In Another Word for Love, Carvell Wallace excavates layers of his own history, situated in the struggles and beauty of growing up Black and queer in America.
Wallace is an award-winning journalist who has built his career on writing unforgettable profiles, bringing a provocative and engaged sensitivity to his subjects. Now he turns the focus on himself, examining his own life and the circumstances that frame it—to make sense of seeking refuge from homelessness with a young single mother, living in a ghostly white Pennsylvania town, becoming a partner and parent, raising two teenagers in what feels like a collapsing world.
With courage, vulnerability, and a remarkable expansiveness of spirit—not to mention a thrilling, and unrivaled, storytelling verve—Another Word for Love makes an irresistible case for life, healing, the fullness of our humanity, and, of course, love. It could be called a theory of life itself—a theory of being that will leave you open to the wonder of the world.
PUBLISHERS WEEKLY
In this stunning self-portrait, journalist Wallace (The Sixth Man) examines the role of love in his life. Growing up Black in the "blindingly white" suburbs of Pittsburgh under the care of his single mother, Wallace endured periods of homelessness that ignited a lifelong fear of abandonment. As a child, he learned that "to be a man" was "to be contained, held within, under control," a perspective that caused him great pain as he entered adulthood and slid into alcoholism.
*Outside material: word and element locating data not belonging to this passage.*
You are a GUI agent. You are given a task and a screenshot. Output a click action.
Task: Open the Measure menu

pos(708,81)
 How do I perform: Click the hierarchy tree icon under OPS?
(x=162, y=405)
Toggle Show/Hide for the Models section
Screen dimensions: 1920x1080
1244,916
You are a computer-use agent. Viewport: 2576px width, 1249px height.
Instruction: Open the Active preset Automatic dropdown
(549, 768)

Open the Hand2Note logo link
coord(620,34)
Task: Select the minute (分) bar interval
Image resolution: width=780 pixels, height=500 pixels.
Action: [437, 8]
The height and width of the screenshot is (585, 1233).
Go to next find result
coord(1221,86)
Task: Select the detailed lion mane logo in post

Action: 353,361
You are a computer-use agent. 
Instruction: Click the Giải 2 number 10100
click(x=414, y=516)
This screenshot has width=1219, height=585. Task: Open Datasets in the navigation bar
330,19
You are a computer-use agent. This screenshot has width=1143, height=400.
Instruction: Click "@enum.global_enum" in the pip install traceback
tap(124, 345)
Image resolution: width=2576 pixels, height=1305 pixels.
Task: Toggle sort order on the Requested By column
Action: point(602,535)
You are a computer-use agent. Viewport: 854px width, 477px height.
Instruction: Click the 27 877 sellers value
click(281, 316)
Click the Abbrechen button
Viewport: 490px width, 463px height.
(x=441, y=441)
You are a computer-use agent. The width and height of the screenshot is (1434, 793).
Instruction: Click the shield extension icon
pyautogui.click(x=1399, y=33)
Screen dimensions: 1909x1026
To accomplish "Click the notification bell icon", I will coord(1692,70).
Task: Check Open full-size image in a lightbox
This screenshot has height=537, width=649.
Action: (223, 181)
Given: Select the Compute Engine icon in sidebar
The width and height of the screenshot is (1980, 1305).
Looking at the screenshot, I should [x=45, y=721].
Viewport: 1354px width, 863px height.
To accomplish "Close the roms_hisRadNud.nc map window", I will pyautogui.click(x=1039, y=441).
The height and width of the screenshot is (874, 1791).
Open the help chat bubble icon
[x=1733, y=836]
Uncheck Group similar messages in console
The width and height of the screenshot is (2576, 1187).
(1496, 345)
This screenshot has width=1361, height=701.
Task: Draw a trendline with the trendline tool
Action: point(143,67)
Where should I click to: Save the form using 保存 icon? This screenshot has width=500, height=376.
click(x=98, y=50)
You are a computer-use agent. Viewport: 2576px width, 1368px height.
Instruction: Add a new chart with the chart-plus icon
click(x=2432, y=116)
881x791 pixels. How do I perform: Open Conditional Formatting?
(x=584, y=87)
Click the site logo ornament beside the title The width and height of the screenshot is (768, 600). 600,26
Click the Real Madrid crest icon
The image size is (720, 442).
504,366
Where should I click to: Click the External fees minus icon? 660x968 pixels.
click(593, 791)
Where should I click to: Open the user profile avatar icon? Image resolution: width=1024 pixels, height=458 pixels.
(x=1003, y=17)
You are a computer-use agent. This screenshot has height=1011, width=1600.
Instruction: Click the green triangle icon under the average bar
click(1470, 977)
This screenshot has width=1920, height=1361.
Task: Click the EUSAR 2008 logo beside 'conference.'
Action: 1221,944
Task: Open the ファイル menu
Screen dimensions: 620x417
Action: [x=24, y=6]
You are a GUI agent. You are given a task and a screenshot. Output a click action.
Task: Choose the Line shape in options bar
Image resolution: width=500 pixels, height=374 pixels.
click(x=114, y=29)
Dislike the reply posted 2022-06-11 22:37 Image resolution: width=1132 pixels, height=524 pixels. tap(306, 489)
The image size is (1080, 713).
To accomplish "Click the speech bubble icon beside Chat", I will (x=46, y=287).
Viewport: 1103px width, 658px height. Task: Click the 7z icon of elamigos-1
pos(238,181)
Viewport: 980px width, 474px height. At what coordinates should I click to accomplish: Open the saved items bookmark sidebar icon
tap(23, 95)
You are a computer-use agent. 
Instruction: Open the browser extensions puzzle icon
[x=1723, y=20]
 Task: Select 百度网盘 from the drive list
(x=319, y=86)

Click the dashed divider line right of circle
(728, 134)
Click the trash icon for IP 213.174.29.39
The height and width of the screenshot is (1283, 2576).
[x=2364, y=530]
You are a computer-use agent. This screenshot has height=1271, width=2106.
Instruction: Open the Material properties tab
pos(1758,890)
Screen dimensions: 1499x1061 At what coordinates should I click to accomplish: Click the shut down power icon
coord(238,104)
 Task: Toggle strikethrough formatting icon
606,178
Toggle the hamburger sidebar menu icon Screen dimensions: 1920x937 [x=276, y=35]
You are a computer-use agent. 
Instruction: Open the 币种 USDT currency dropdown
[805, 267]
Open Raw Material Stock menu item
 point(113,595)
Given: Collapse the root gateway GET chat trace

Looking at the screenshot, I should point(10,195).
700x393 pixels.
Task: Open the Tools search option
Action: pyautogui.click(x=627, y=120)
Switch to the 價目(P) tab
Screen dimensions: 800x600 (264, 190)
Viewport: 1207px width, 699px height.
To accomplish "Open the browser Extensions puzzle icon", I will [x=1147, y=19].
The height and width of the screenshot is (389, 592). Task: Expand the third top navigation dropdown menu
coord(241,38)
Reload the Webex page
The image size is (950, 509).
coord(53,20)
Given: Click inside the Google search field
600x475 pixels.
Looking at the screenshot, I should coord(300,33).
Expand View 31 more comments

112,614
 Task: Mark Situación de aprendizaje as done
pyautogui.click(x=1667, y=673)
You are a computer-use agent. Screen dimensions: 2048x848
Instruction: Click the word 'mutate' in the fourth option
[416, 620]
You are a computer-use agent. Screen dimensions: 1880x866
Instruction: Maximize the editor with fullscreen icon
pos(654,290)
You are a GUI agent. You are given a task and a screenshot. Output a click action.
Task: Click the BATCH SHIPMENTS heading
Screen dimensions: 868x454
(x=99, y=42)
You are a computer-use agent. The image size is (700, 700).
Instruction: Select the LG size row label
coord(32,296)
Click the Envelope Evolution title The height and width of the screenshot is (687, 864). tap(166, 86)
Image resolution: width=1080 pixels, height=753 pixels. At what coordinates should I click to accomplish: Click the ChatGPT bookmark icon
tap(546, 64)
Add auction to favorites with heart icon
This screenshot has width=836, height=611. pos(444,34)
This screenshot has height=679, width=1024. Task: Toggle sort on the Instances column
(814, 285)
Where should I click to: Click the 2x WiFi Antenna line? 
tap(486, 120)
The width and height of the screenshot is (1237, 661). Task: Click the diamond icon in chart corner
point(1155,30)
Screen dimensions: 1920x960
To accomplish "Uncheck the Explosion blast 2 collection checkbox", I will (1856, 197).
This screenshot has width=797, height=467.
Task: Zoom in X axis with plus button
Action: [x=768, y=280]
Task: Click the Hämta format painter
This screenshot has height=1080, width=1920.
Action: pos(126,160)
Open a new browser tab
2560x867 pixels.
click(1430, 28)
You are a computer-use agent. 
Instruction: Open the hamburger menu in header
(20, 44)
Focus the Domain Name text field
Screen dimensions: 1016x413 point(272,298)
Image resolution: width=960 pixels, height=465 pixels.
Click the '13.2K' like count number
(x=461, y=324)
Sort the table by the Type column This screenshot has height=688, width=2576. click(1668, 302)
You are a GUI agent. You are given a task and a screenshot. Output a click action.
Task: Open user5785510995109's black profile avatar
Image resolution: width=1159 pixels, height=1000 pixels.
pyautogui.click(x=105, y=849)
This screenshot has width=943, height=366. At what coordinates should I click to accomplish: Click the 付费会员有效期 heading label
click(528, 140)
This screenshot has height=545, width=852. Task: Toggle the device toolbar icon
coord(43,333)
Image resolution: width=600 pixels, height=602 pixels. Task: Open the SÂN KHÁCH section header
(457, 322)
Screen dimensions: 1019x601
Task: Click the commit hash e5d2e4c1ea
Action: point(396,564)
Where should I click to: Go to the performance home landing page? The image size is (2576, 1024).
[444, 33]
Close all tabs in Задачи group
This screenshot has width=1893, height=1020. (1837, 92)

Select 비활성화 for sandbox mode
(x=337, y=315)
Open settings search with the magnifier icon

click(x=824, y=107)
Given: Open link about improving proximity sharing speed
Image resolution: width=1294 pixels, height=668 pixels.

After his drinking precipitated his divorce from his first wife, Wallace got sober, entered a new relationship, fathered two children, and began reflecting on the developments that helped him self-actualize, from attending a queer, POC-focused sex party to learning to say "no." Early on, Wallace admits that he "can't resist weaving stories out of aching trails of hurt," but it's his directive to "turn yourself over and over and over again to the honest, divine, and wholly annihilating practice of love" that characterizes this account. The elliptical chapters don't skimp on struggle (including a harrowing, near-deadly confrontation with L.A. police), but what elevates the narrative is Wallace's capacity for forgiveness and his virtuosic—but never indulgent—prose. This profoundly compassionate volume hugs the reader tightly and doesn't let go.